Task set:
a: According to the mission hospital account, how much will the water tower repair cost?
b: From the mission hospital account, extract the stretch from "One of the most" through "providence will provide.".

St Alberts Mission Hospital
We are home, arrived at Logan this morning after spending slightly more than 30 hours in transit. As you would expect, I am exhausted, but exhilarated and determined to find ways to be helpful to the wonderful people whom we worked with at St. Albert's Mission Hospital in Zimbabwe. Their needs are endless, but so is their commitment.
One of the most interesting and successful parts of the hospital complex is the maternity house--more about that later.On site, they also have a farm to raise vegetables to feed the staff and the patients (patient's families are asked to supply their own food, but many can't, so they are fed, too), a primary school, and an orphans' house. There are a number of small houses for some of the staff while others live in a nearby village. A new crisis arose while we were there. There was a leak in the water tower that contaminated the water used in the hospital--imagine a surgeon scrubbing while someone pours water from a pitcher on her hands.This also meant no water in the faucets at the school or other buildings. The repair cost will be $20,000--a vast sum in that part of the world. They trust that providence will provide.

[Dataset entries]
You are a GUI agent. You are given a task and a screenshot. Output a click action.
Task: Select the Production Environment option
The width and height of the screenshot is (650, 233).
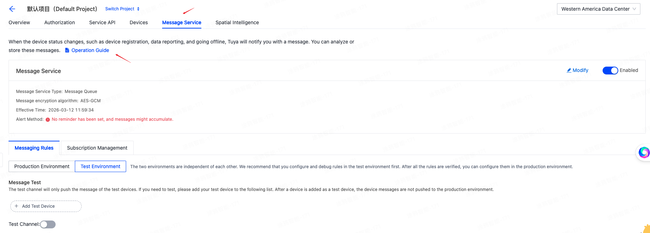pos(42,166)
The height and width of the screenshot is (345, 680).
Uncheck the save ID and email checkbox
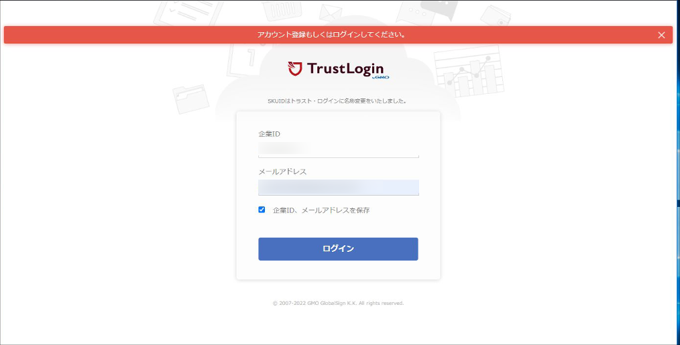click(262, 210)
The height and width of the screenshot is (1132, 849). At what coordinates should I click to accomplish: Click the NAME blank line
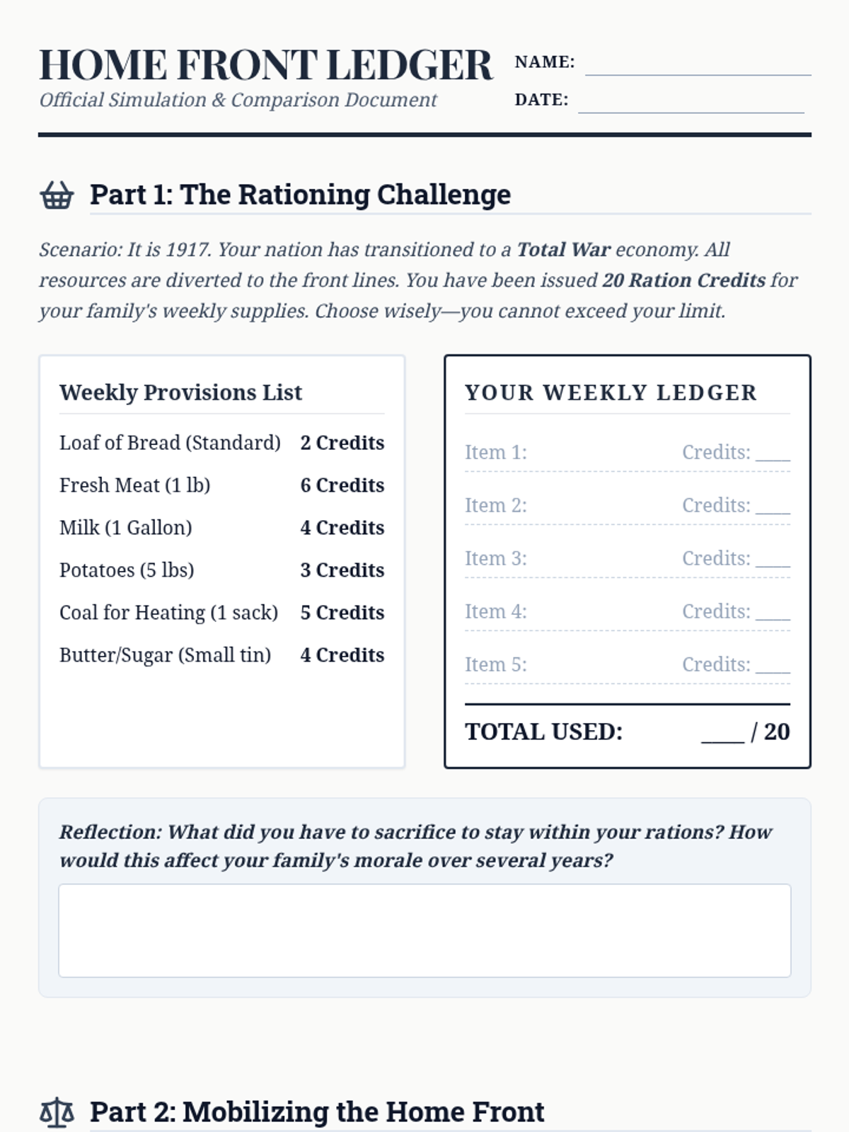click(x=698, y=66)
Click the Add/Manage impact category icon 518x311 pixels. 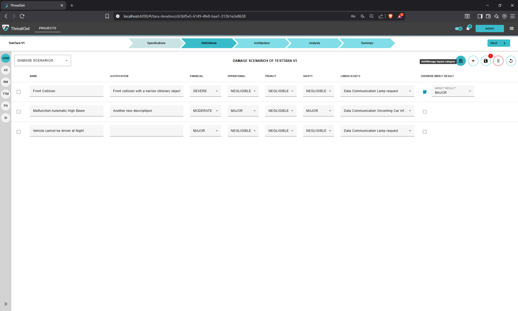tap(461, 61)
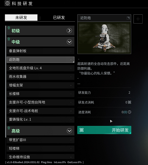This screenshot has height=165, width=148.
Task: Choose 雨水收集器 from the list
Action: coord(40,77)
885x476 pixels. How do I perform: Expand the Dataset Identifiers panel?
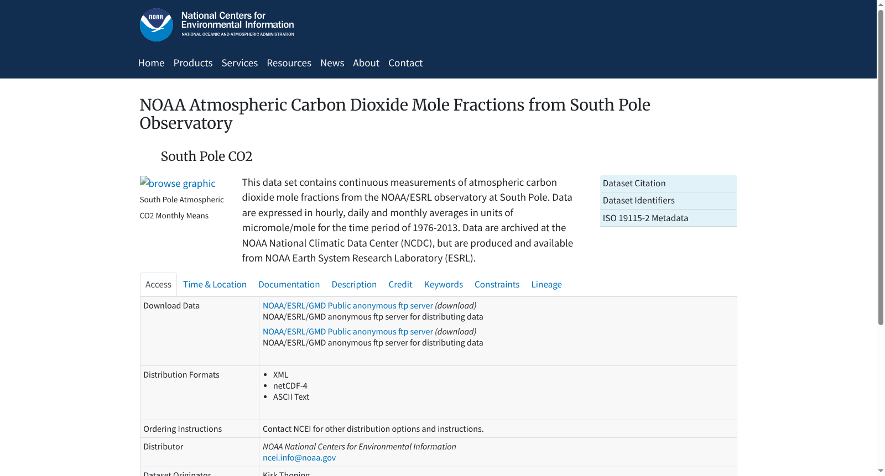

Solutions to each task:
a: $20,000.

b:
One of the most interesting and successful parts of the hospital complex is the maternity house--more about that later.On site, they also have a farm to raise vegetables to feed the staff and the patients (patient's families are asked to supply their own food, but many can't, so they are fed, too), a primary school, and an orphans' house. There are a number of small houses for some of the staff while others live in a nearby village. A new crisis arose while we were there. There was a leak in the water tower that contaminated the water used in the hospital--imagine a surgeon scrubbing while someone pours water from a pitcher on her hands.This also meant no water in the faucets at the school or other buildings. The repair cost will be $20,000--a vast sum in that part of the world. They trust that providence will provide.